_What you should do_.
From the entries, copy out every line in which the word "heading" is found.
╭─ Record extracts
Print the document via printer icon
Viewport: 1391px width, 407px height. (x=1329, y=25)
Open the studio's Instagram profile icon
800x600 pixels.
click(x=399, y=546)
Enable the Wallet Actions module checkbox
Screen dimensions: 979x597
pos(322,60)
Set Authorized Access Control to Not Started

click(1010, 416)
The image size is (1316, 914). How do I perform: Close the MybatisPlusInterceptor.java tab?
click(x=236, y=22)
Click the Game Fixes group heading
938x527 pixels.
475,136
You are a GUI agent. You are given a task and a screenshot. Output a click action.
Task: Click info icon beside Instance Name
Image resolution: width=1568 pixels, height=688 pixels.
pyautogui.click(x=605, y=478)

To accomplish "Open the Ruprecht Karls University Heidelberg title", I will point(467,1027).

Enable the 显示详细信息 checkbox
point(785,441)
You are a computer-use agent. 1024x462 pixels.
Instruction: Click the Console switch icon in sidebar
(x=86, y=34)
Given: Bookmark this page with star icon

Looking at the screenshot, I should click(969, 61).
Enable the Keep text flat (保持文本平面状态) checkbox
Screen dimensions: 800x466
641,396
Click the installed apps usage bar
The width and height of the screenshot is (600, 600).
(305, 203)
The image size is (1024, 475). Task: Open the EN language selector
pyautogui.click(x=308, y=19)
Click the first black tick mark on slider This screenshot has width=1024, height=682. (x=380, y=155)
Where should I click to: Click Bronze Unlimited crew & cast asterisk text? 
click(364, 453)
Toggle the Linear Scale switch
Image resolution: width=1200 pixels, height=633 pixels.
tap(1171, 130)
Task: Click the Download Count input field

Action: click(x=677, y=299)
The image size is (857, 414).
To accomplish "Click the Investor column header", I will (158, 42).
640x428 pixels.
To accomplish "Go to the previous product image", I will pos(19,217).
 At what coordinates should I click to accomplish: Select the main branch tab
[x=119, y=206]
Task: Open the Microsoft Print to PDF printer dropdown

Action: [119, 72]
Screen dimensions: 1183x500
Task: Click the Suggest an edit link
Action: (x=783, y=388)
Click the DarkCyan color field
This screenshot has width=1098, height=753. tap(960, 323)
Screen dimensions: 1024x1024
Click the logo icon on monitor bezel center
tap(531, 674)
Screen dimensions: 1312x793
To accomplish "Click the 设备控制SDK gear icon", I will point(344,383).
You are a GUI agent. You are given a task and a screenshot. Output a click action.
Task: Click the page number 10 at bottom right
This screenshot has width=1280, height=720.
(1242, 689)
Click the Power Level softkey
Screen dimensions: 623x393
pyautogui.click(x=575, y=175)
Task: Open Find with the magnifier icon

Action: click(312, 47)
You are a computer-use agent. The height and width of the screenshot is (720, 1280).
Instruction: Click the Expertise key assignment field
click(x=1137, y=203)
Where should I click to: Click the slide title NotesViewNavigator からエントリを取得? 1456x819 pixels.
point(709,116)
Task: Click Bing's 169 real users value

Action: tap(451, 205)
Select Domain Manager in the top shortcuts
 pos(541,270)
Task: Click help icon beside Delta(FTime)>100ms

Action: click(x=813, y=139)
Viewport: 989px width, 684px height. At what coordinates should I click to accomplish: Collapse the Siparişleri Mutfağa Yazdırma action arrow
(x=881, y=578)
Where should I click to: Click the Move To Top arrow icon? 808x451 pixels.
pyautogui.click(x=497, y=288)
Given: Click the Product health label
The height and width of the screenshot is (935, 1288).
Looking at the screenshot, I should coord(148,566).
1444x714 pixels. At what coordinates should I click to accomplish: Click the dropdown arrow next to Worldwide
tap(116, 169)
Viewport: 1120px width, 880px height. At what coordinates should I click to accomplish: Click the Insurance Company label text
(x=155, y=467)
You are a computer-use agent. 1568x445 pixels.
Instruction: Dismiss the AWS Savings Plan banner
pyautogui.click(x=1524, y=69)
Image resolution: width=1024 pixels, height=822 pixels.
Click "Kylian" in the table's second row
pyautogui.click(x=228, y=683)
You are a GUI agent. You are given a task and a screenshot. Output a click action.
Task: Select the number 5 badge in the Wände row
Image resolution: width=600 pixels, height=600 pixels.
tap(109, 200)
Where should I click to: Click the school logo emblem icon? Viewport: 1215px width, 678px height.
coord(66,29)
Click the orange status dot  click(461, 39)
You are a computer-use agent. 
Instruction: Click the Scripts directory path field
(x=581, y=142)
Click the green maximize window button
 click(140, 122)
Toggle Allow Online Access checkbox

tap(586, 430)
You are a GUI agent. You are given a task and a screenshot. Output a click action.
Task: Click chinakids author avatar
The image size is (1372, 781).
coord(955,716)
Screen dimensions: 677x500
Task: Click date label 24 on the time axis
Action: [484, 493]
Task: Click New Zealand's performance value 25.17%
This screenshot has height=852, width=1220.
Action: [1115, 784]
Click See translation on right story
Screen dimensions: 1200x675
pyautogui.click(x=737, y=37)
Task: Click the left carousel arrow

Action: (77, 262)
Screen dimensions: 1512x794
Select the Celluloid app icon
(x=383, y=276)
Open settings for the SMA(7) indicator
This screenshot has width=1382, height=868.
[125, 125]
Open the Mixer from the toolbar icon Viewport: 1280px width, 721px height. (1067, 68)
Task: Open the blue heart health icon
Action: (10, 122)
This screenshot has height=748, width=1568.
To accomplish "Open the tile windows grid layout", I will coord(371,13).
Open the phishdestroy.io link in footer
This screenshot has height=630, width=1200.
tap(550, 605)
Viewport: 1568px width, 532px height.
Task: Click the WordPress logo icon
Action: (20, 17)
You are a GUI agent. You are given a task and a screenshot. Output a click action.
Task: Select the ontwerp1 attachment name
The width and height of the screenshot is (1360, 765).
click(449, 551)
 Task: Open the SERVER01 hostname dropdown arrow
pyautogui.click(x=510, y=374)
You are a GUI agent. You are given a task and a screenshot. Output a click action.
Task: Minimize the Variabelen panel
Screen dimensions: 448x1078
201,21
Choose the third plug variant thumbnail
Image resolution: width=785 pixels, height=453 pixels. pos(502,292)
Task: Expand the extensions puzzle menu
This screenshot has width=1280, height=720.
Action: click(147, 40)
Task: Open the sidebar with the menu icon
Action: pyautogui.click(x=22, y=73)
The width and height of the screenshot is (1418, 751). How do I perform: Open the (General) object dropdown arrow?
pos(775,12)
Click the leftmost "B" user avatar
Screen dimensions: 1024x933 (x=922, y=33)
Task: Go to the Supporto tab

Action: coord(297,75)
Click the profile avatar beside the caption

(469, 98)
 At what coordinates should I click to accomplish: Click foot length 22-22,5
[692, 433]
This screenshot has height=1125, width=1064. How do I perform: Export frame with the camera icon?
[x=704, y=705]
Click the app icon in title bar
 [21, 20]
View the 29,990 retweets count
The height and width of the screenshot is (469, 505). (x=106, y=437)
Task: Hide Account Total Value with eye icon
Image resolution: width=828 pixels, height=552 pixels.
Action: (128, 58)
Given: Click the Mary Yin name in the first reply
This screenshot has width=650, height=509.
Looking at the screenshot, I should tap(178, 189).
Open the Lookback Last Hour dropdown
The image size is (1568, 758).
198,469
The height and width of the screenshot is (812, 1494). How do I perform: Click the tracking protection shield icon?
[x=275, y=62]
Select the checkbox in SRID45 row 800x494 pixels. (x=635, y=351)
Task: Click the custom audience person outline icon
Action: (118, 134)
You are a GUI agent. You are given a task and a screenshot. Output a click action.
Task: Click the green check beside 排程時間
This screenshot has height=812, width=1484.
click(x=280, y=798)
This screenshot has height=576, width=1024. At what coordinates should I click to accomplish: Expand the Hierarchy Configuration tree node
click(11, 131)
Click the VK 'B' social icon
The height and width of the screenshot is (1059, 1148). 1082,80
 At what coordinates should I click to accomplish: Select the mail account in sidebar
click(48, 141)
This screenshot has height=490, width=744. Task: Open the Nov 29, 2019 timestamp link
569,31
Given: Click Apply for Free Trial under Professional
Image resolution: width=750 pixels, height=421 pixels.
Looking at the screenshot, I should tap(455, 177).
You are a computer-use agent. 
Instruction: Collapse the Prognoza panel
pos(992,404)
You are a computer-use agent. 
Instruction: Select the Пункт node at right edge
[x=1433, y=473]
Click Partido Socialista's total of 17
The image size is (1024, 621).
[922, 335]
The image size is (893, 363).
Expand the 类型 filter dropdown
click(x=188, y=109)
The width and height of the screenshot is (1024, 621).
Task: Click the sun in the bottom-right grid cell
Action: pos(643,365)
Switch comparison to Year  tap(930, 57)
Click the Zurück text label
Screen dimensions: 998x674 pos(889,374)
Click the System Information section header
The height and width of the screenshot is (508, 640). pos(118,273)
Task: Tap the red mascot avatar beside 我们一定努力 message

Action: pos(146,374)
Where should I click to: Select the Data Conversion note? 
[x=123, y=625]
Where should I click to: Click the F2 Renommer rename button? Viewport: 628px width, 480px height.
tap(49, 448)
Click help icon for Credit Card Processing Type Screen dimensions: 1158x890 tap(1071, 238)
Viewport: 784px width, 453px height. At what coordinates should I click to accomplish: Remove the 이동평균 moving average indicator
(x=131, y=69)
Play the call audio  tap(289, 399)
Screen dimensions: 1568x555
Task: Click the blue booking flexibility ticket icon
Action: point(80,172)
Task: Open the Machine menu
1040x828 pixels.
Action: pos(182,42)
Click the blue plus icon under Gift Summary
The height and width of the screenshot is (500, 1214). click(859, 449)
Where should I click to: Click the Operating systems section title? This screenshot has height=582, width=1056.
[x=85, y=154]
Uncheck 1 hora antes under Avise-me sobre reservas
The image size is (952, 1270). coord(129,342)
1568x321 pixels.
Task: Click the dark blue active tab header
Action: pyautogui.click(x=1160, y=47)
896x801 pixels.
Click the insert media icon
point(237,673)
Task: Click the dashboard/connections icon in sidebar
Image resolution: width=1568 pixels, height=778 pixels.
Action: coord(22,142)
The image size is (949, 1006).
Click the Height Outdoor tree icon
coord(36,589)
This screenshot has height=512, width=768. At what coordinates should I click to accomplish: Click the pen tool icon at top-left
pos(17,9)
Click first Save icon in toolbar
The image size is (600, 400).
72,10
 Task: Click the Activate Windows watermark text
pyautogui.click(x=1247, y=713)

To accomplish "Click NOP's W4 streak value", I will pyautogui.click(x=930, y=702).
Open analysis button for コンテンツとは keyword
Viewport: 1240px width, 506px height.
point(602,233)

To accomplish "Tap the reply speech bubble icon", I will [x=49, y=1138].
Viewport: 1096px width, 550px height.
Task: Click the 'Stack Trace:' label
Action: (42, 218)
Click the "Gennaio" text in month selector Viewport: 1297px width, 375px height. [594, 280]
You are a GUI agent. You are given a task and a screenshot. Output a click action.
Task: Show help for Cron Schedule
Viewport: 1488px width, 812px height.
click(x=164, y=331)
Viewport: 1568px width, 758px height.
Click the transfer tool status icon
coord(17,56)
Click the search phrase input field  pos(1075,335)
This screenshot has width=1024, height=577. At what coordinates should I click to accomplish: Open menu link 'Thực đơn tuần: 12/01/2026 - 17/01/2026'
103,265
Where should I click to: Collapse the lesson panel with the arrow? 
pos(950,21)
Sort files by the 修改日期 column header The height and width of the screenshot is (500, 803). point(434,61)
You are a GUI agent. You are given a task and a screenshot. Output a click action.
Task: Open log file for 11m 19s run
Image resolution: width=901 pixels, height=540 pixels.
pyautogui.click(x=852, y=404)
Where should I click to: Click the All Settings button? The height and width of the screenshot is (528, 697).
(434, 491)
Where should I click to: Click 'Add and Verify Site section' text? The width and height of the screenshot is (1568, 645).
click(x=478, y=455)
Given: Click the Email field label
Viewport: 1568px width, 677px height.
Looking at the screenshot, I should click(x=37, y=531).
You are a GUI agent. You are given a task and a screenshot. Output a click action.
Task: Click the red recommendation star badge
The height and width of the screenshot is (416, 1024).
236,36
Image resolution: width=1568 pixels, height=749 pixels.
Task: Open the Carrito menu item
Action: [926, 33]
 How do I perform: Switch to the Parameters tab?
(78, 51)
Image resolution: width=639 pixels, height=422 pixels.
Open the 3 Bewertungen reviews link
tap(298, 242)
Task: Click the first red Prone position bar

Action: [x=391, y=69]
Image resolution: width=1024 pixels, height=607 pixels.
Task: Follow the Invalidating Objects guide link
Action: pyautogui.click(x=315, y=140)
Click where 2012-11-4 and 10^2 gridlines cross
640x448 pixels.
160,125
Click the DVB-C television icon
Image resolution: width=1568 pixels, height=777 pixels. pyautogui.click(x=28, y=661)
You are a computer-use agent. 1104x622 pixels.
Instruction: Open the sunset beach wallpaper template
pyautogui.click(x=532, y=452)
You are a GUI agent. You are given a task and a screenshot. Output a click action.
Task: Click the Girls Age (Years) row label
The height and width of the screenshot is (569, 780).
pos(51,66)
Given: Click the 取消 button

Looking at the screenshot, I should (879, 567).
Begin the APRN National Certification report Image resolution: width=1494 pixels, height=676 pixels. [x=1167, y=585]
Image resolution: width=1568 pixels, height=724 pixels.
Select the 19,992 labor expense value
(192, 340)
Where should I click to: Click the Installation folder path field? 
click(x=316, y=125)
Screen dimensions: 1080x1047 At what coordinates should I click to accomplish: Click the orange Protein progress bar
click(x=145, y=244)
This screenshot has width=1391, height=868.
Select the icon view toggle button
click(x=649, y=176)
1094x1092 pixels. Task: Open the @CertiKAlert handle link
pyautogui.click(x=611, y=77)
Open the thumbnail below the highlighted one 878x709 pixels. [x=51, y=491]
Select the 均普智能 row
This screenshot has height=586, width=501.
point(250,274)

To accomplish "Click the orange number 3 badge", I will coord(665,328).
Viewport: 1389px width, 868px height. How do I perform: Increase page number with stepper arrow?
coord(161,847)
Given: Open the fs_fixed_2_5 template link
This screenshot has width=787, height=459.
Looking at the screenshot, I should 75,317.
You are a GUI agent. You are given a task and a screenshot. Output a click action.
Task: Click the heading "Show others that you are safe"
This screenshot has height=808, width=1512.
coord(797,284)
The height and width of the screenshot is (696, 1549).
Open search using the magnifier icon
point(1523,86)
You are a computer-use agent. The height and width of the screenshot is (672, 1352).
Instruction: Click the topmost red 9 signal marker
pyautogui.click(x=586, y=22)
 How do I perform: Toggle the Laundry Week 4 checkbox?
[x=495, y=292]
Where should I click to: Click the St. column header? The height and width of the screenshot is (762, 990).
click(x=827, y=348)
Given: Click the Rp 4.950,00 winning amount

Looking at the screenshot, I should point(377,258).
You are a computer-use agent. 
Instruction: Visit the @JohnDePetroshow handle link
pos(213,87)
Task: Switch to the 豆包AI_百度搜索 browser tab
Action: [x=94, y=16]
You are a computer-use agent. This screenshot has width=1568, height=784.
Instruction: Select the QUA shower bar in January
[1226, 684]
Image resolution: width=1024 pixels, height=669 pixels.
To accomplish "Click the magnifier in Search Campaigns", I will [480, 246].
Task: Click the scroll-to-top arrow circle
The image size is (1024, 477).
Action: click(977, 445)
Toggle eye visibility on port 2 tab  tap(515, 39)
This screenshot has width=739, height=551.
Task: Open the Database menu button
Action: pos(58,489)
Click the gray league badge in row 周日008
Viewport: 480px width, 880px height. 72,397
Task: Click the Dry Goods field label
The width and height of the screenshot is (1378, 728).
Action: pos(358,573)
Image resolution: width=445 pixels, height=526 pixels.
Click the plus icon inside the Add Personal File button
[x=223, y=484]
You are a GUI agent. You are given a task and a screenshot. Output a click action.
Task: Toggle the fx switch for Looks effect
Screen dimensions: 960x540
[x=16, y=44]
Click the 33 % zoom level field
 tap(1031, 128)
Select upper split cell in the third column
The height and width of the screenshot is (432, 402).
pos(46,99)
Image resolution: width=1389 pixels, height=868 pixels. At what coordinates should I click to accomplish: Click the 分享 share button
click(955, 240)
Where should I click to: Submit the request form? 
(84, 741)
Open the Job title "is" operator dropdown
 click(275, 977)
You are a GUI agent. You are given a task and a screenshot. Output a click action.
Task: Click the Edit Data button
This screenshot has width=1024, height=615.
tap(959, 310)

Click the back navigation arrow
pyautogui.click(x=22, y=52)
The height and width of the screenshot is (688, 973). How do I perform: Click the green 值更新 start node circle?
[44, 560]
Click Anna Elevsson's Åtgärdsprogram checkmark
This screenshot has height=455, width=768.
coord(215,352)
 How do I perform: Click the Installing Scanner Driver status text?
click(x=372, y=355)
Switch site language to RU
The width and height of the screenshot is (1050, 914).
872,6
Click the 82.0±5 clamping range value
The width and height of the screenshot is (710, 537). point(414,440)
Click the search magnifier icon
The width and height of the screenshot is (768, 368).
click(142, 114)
╰─
_Response_.
Click the Game Fixes group heading
Task: Click the heading "Show others that you are safe"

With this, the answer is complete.